今回は、前回にも出てきました安全管理措置についてもう少し考えてみたいと思います。

どうして安全管理措置が必要なのか?

やはりポイントとなるのはこれまでも出てきましたが「情報漏えい」なんですね。
安全管理措置を講じてマイナンバーや特定個人情報の漏えいを防止しなければならないんですね。

国民一人ひとりが持つことになるマイナンバー。
このマイナンバーを企業がどのように扱うべきなのか。
そして、どうして安全管理措置が必要なのか。

そんな事を考えながらお聴き下さい。



「通知カード」の郵送開始1か月前となりました。10月以降、従業員のご自宅宛てに世帯ごとにまとめられた通知カードが郵便で届くことになっています。

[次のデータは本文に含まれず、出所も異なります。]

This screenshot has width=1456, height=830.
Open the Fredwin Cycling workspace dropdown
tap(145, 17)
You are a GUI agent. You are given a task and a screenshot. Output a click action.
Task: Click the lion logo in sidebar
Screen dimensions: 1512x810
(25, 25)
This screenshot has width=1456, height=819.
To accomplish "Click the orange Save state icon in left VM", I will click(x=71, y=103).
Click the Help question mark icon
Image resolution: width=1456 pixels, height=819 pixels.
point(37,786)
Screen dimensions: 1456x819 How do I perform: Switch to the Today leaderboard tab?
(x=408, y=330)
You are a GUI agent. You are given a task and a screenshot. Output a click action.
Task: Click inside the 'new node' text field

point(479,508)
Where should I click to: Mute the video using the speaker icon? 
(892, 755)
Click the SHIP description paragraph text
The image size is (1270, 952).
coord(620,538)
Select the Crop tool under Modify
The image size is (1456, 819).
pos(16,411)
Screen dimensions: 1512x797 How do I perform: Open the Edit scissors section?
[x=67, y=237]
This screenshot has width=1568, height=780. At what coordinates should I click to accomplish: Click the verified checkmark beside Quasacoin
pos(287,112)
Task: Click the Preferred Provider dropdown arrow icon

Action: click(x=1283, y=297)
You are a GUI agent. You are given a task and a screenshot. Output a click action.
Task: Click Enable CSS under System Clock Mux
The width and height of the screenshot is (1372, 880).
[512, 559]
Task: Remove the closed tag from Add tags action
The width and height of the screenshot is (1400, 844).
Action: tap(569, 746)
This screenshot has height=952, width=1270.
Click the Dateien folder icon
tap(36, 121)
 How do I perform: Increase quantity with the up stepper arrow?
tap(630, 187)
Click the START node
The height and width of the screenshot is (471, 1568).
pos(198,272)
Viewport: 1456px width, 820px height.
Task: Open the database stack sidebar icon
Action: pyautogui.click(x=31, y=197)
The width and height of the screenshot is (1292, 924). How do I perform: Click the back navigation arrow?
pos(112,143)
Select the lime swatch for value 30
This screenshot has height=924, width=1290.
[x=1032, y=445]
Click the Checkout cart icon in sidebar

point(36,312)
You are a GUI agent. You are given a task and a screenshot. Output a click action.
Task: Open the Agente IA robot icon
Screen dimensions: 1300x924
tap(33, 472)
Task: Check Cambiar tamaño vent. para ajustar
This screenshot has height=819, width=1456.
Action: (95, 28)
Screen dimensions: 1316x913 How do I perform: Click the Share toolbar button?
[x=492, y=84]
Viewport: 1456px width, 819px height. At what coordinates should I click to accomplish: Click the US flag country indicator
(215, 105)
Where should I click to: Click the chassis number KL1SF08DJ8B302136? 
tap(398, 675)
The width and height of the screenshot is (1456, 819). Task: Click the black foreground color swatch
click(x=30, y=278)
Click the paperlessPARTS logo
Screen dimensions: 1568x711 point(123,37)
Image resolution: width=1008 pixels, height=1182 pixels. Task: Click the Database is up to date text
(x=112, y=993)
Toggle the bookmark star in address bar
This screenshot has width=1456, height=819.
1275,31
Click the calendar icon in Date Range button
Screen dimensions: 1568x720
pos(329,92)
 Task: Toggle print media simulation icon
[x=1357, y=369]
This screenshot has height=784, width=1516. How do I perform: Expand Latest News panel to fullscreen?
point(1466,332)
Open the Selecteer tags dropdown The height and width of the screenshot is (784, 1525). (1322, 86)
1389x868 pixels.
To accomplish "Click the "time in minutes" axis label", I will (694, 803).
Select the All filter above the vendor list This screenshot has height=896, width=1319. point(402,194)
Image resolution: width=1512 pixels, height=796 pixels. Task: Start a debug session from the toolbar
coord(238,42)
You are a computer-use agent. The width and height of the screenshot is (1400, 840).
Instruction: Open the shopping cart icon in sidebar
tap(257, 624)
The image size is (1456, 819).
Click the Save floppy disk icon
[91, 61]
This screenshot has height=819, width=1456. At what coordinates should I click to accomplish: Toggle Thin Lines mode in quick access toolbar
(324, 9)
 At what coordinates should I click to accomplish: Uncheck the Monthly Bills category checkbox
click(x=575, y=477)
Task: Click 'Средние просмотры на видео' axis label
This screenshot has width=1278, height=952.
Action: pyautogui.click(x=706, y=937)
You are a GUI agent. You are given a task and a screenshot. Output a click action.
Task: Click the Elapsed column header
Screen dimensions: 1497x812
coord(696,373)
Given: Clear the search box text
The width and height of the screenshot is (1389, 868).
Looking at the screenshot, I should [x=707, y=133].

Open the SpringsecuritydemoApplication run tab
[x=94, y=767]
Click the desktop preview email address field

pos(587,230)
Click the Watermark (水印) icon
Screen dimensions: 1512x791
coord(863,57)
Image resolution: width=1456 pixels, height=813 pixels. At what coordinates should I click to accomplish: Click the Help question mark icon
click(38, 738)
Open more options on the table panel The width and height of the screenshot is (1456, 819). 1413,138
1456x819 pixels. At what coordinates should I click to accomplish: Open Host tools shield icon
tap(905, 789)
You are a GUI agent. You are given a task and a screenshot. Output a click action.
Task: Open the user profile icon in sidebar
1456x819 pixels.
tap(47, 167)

通知カードが到着したら、会社はすぐにマイナンバーを集めなければいけない・・・

そう思われがちですが、実際の運用は早くても来年1月以降です。

中小中堅企業のマイナンバーの収集は、ゆっくりでも何ら支障ないと思います。
私個人の意見として言わせていただくならば、むしろマイナンバーの収集作業は来年以降で十分。
今月は8月号のこのページでもお伝えしましたが、従業員の皆さんに対しては、『通知カードは大事なもの』という周知で十分です。

もうひとつ大事な作業は、マイナンバーの取扱いの手順を、今月から取り掛かって年内を目途に決めてしまうこと。
マイナンバーの取扱い担当者や責任者、担当者の役割、権限、責任の範囲など必要なことを決め、そして、それを社内規程にまとめると良いと思います。

独立行政法人 情報処理推進機構(IPA)の調査結果を見ると、情報漏えいの8割以上が会社内の安全管理措置が整備されていれば防げたと思われます。
マイナンバー対応システムや専用機器の販売を目的とした広告が目につきますが、それよりも重要なことは、情報に対する社員認識と会社の組織が情報漏えい防止にきちんと対応できることだと思います。